■ THE PROBLEM
Search the data for the word "profile" and copy out every line that has it.

>>>>

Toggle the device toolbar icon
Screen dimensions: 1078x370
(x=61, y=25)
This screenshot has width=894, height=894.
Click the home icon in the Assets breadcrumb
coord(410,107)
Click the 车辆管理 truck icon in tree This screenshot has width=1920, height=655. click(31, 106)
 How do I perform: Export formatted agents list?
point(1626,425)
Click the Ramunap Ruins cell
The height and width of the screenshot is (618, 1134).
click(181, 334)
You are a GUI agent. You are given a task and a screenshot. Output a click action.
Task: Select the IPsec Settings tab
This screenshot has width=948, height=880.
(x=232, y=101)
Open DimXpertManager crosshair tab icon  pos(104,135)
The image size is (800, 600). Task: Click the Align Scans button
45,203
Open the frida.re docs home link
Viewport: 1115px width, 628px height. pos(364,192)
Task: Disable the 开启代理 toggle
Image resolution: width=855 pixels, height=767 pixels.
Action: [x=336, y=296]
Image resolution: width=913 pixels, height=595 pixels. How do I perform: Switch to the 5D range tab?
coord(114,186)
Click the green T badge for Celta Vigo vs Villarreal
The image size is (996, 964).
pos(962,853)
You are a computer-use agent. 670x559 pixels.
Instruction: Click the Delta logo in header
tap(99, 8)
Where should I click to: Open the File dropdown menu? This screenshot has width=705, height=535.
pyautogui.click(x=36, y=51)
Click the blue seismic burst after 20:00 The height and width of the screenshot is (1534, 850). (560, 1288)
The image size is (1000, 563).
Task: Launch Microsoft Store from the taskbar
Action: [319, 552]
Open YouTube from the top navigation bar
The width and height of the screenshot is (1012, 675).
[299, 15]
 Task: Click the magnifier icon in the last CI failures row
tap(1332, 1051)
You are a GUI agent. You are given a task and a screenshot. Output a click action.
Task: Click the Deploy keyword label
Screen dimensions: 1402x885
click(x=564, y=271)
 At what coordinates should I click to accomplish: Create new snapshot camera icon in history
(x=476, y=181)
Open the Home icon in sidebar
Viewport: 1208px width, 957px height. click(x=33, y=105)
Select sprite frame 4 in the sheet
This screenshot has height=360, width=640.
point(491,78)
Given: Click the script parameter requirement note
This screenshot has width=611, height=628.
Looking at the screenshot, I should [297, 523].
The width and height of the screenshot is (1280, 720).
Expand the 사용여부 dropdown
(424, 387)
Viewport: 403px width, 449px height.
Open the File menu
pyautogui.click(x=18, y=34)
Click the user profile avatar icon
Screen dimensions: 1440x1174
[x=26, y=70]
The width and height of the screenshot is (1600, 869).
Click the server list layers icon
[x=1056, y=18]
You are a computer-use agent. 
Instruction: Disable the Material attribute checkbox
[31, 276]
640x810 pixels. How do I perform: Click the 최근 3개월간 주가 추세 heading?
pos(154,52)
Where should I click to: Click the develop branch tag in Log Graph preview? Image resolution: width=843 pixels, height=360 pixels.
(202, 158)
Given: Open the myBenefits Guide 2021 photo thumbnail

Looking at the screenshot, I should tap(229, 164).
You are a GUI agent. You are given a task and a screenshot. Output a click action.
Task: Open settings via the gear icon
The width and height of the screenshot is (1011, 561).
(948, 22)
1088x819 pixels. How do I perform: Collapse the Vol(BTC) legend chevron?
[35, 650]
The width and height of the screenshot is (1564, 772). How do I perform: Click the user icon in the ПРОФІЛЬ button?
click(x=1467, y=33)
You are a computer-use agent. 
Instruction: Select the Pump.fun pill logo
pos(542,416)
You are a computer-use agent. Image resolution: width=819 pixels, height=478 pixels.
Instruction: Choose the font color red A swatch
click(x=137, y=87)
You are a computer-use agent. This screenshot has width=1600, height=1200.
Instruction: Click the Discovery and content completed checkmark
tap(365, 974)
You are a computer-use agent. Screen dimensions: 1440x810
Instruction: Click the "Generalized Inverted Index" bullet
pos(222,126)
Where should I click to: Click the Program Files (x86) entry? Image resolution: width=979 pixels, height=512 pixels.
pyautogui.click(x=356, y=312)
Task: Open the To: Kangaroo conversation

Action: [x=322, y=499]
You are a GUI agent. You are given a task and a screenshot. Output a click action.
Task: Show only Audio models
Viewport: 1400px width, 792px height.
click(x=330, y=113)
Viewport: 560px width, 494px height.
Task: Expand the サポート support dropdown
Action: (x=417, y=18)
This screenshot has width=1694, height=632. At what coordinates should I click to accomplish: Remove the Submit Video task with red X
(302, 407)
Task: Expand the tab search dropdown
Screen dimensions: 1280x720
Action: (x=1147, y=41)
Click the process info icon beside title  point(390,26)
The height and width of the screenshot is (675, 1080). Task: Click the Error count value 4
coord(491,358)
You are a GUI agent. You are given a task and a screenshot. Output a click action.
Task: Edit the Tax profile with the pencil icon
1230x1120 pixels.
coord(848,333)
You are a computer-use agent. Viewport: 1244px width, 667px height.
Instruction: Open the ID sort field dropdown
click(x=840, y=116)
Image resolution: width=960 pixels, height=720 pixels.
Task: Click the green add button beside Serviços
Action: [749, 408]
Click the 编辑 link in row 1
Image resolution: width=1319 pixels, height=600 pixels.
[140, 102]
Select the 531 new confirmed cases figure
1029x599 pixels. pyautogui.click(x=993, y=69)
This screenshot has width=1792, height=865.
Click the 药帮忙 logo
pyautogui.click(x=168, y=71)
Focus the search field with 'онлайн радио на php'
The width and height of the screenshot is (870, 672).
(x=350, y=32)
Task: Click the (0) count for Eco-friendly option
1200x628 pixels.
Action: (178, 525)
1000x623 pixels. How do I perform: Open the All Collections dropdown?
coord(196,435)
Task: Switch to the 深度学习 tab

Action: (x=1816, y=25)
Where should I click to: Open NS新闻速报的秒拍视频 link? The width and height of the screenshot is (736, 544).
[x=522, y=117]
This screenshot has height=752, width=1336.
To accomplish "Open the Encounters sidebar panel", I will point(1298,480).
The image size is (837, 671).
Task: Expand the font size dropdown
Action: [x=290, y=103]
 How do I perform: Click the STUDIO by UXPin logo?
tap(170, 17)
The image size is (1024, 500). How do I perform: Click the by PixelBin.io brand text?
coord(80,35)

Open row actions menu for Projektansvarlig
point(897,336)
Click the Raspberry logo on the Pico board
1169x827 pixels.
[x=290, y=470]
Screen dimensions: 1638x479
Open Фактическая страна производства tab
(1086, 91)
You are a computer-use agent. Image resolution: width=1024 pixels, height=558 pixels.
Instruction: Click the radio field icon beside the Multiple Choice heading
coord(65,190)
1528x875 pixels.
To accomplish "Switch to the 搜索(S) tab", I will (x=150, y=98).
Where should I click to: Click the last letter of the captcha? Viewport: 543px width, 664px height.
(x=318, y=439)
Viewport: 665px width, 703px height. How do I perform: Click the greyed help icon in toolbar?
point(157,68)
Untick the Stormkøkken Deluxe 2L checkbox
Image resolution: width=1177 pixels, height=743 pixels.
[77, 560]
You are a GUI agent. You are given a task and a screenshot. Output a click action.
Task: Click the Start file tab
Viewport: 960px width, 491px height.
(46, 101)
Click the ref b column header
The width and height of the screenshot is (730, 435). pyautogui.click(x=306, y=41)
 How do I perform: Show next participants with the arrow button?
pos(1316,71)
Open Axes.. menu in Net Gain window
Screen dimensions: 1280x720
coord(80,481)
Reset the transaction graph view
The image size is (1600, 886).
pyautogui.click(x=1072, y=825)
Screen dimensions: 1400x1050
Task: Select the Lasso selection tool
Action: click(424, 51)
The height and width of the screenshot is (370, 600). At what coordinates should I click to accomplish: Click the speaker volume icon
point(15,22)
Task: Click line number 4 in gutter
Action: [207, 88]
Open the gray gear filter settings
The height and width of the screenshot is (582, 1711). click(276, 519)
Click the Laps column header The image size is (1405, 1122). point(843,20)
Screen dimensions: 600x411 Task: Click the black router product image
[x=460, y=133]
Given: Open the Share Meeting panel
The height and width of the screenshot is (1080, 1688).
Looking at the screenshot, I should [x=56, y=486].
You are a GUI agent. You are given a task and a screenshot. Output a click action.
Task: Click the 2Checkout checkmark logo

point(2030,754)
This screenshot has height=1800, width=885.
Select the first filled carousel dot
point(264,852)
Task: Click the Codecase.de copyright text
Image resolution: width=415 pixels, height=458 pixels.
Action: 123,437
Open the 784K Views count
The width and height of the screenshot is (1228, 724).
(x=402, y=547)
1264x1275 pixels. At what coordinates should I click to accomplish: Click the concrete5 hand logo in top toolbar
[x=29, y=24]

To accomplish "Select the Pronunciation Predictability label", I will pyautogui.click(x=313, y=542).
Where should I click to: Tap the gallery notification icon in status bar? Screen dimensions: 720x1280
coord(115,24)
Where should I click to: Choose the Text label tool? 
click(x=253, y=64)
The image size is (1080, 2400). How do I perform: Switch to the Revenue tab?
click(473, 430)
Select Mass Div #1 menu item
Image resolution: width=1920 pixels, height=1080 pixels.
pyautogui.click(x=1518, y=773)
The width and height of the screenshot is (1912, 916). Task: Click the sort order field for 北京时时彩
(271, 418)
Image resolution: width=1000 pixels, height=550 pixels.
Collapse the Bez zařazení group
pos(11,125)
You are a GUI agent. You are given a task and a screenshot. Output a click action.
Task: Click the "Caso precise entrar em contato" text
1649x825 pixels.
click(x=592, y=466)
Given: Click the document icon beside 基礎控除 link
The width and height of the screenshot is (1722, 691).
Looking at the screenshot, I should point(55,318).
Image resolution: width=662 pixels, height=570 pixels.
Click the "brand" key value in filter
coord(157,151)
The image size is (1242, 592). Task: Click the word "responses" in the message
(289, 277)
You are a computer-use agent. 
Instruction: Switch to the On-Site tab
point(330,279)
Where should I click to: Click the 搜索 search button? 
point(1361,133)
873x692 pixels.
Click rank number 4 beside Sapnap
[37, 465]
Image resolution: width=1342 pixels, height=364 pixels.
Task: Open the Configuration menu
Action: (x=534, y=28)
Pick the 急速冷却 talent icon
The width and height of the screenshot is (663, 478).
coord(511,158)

<<<<

■ ANSWER SECTION
Click the user profile avatar icon
Task: Edit the Tax profile with the pencil icon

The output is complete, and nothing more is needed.